Make an exact copy of the records, leaving out the images.

[Saved entries]

--------------------------------------------------

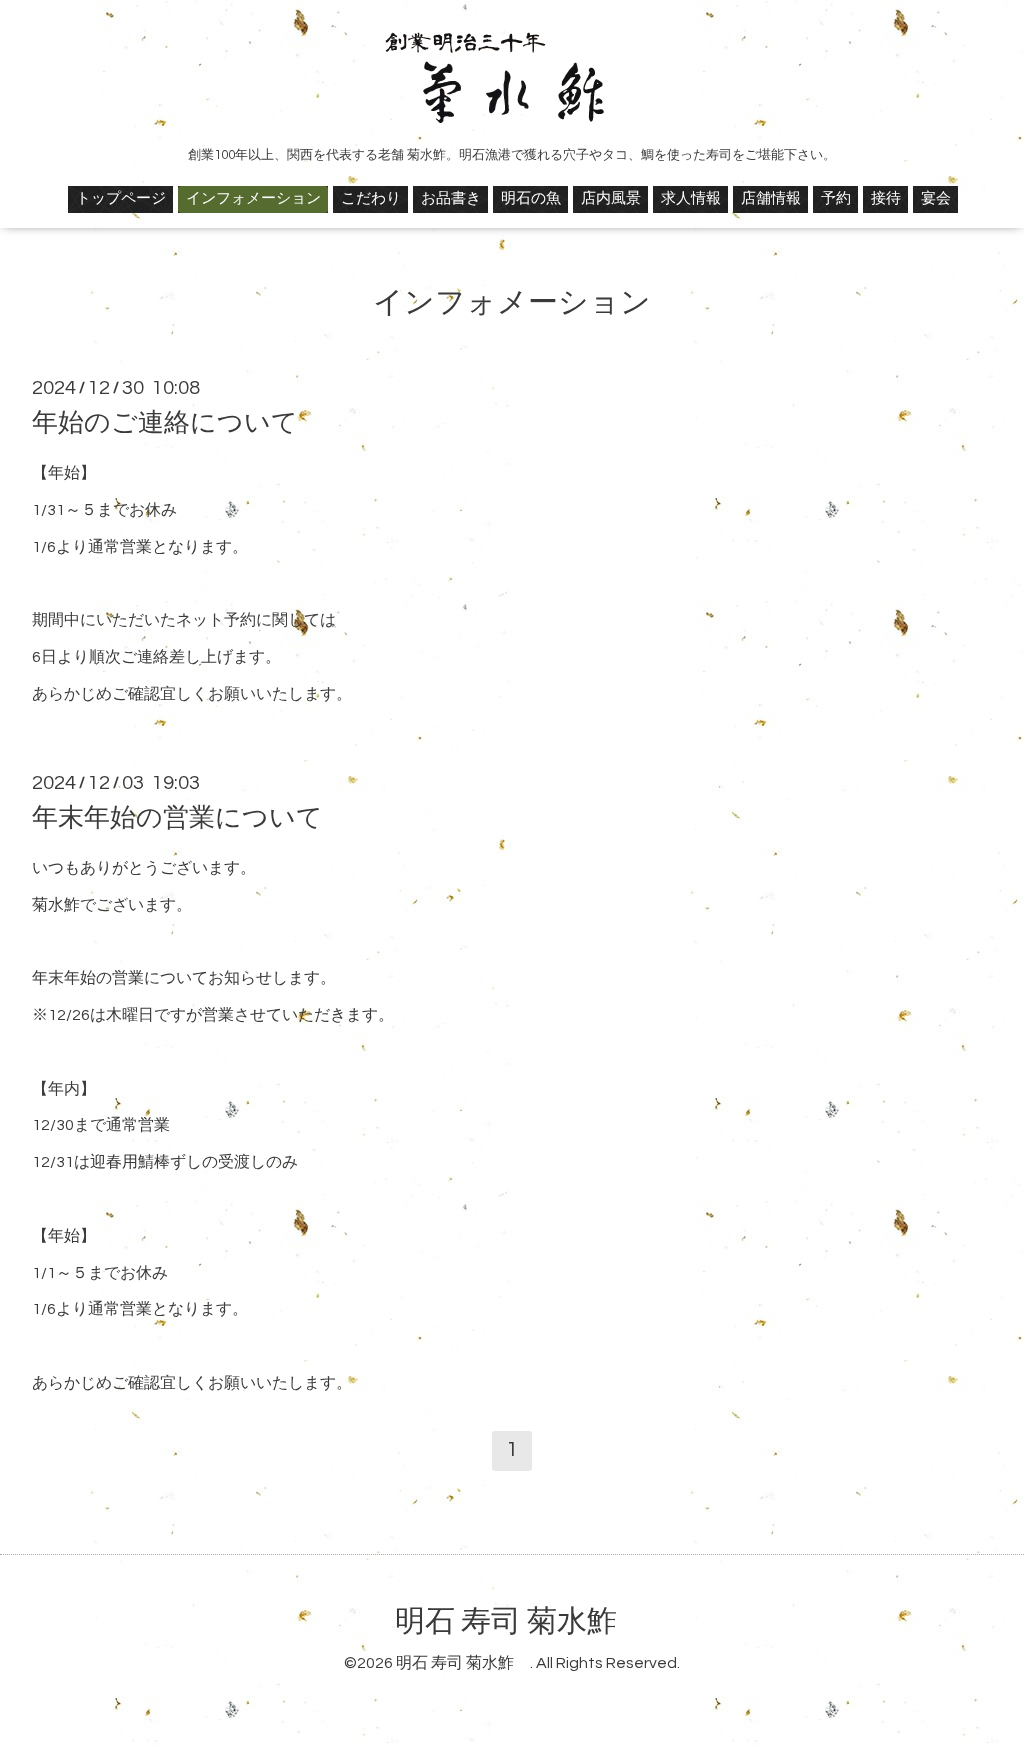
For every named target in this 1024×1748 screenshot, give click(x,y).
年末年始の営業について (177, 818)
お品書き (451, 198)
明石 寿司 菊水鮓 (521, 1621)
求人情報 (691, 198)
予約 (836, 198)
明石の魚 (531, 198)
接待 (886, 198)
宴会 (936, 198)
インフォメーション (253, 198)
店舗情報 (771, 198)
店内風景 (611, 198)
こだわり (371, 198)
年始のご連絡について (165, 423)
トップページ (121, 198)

--------------------------------------------------

__RESULT FOR THIS EXERCISE__.
For every named target in this 1024×1748 screenshot, give click(x,y).
年末年始の営業について (177, 818)
お品書き (451, 198)
明石 寿司 菊水鮓 (521, 1621)
求人情報 (691, 198)
予約 (836, 198)
明石の魚 (531, 198)
接待 (886, 198)
宴会 (936, 198)
インフォメーション (253, 198)
店舗情報 (771, 198)
店内風景 (611, 198)
こだわり (371, 198)
年始のご連絡について (165, 423)
トップページ (121, 198)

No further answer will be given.